The episode got me thinking about something a cousin once said: In Vermont, it is considered bad form to pass a stranded motorist without stopping to help.
Bad form. It means that an action is unbefitting, unbecoming or unseemly, like chatting as a golfer is teeing off. It’s not immoral; it’s just not right.
If a runner is suffering in blistering heat and I do not offer the water bottle that’s sitting in my back seat, how exactly do I think the guy is going to recover? If a struggling family needs winter jackets and I do not provide them, how exactly do I think they will stay warm?
Ah, but there’s the rub. I don’t think about it at all, because I do not view it as my problem.

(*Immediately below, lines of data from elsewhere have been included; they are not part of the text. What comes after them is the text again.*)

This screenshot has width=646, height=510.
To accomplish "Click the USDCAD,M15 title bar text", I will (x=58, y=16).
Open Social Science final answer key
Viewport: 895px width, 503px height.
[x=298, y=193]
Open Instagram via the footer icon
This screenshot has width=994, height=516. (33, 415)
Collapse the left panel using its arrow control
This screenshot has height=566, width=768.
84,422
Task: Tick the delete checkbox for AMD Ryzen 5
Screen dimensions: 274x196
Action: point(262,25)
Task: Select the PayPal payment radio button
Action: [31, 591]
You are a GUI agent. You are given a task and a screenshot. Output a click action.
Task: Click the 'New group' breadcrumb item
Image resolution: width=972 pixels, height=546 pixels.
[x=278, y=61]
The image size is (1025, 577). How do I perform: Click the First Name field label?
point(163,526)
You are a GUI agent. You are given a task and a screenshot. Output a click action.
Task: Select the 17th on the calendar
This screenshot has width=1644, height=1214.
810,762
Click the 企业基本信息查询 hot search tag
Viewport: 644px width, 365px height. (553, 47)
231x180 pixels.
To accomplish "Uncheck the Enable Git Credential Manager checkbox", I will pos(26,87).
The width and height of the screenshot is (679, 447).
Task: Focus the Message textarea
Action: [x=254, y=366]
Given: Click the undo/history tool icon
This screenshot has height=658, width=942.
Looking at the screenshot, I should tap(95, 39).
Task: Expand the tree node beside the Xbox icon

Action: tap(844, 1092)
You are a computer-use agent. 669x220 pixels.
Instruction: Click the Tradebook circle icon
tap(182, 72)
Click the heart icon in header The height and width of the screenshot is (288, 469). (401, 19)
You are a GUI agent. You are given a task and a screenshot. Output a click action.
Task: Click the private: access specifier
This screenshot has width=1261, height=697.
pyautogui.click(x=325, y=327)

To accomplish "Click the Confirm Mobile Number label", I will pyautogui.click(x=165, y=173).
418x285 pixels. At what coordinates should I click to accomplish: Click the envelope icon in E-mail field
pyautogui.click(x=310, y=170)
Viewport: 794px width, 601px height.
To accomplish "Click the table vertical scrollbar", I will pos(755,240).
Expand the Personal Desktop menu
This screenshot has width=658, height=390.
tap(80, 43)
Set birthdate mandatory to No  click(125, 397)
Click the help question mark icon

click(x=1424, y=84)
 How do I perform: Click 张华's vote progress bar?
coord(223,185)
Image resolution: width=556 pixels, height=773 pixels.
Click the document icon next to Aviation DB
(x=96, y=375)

It’s a struggle that’s as old as Adam and Eve. When their son Cain murdered his brother Abel, God asked Cain, "Where is Abel, your brother?" Cain flippantly replied, "Am I my brother’s keeper?" In other words, "Is he my problem?"
The inferred answer, of course, is yes, you are your brother’s keeper. He is your problem.
Many centuries later, Jesus told the story of a man who was savagely beaten and robbed along the dangerous road from Jerusalem to Jericho. Two religious leaders walked right past the injured man without stopping; it was the outcast Samaritan who gave him aid. The hero in Jesus’ story was not a religious guy; it was he who helped his neighbor in need.
Back to the stranded motorist; surely, there are legitimate reasons to not stop, including physical limitations, safety concerns, children in the car or inability to be of any help. One must use good judgment. But this is not so much a tutorial on driving etiquette as it is a plea to care for those around us.
Am I my brother’s keeper? Yeah, as a matter of fact, I am, and you are. To pass by a brother or sister in need is bad form. It’s not immoral; it’s just not right.
"I tell you, whatever you do to the least of my brethren, you do unto me." Jesus, ca. 33 A.D.
Regina Cram lives in Glastonbury and is a freelance writer.